Better to be an honest idiot than lying prosecutorial scum.
Update: An email from Brian Tannebaum raised a really good question (I know, but it can happen, blind squirrel and all): More than a week has passed since argument, and Judge Kozinski gave the AG a week, but there is no information available about what, if anything, happened within that week.
And so . . .
Via Will Baude, the state, by Supervising Deputy Attorney General Kevin Vienna, sought more time for “adequate deliberation” as it was “undergoing careful consideration,” as opposed to that really crappy consideration they go through before deciding whether to lie and suborn perjury. The Court granted the additional two weeks with the foreful final note that they state should “update” the court by January 29th of the “status of discussions.” Oh boy. They are really, really gonna name names if they don’t get updated.

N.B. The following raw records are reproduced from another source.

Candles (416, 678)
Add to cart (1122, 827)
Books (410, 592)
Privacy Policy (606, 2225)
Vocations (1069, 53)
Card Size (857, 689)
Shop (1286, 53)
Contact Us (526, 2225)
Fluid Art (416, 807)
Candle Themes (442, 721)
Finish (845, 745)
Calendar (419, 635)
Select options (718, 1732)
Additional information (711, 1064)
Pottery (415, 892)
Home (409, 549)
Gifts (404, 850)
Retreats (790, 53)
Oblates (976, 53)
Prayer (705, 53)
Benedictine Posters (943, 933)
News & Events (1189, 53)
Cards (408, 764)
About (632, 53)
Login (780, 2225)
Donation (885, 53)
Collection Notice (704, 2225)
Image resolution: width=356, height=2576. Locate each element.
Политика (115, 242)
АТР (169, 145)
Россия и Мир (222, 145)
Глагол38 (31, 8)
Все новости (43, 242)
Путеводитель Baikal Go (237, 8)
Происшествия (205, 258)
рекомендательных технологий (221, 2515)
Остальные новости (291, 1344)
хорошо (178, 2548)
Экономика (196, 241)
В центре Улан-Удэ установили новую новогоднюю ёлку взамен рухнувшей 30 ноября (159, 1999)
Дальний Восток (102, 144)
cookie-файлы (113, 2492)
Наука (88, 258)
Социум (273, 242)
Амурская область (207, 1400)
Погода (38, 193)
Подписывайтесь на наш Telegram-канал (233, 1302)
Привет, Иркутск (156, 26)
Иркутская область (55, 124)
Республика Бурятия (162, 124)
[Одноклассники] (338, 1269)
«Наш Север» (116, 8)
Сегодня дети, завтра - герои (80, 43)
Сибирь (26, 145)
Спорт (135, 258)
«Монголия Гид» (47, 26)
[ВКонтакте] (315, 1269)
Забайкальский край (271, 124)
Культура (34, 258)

Update 2: In a pseudonymous comment to Judge Kopf’s post, a person who says he’s been through the entire record on PACER and offers an argument that prosecutor neither committed nor suborned perjury, but that Judge Kozinski is on “a crusade,” and apparently the other two judges are incapable of disagreeing with him, all of whom are apparently inclined to assumed prosecutorial perjury when it was just an honest mistake.
Because you know how common it is to get a circuit judge on a crusade and a couple of others who are just along with the ride. If this was about the single instance of prosecutorial misconduct ever in the history of the world, this would be a more significant claim. But what makes this special is the video of oral argument, not the occurrence of impropriety.
That said, it appears that few of Judge Kopf’s readers have experienced such “perfidy.” Go figure. As a curious aside, I’ve had a grand total of 7 clickthroughs from Judge Kopf today. I suspect they may not care for my perspective nearly as much as his.
Update 3: Apparently, California caved and the Court quietly entered this order:
Respondent’s unopposed motion to summarily reverse the district court’s judgment is hereby GRANTED.
The judgment below is REVERSED. The district court is directed to enter an order granting a conditional writ of habeas corpus, releasing Baca from custody unless the state of California retries him within a reasonable period of time.
REVERSED and REMANDED. The mandate shall issue forthwith.
Not a word, nor a name, mentioning a prosecutor engaged in impropriety. Baca walks (or gets retried) and it never happened. Poof.